Dynamic Range Minimum Queries on the Ultra-Wide Word RAM
Philip Bille, Inge Li Gørtz, Tord Stordalen, Máximo Pérez López
TL;DR
This work studies dynamic range minimum queries on the ultra-wide word RAM (UWRAM), a model that augments the classic word RAM with ultrawords of length $w^2$ and scattered memory access to emulate vector hardware. The authors achieve an exponential improvement over prior bounds by reducing dynamic RMQ to fast prefix-minimum computations on word sequences of length $O(w)$ and proving a novel $O(\log \log \ell)$-time prefix-min algorithm via a recursive, parallel approach built atop a range minimum tree.

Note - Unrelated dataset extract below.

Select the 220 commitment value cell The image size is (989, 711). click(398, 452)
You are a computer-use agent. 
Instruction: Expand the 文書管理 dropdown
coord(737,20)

The resulting data structure is linear in space and supports $\mathsf{rmq}$ and $\mathsf{update}$ in $O(\log \log \log n)$ time, with a space-efficient variant based on block decomposition. This combination of a range-minimum-tree framework, prefix-min reductions, and UWRAM primitives suggests practical potential for vector-enabled hardware and raises open questions about optimality and extensions to fully dynamic updates.
Abstract
We consider the dynamic range minimum problem on the ultra-wide word RAM model of computation. This model extends the classic $w$-bit word RAM model with special ultrawords of length $w^2$ bits that support standard arithmetic and boolean operation and scattered memory access operations that can access $w$ (non-contiguous) locations in memory. The ultra-wide word RAM model captures (and idealizes) modern vector processor architectures. Our main result is a linear space data structure that supports range minimum queries and updates in $O(\log \log \log n)$ time. This exponentially improves the time of existing techniques. Our result is based on a simple reduction to prefix minimum computations on sequences $O(\log n)$ words combined with a new parallel, recursive implementation of these.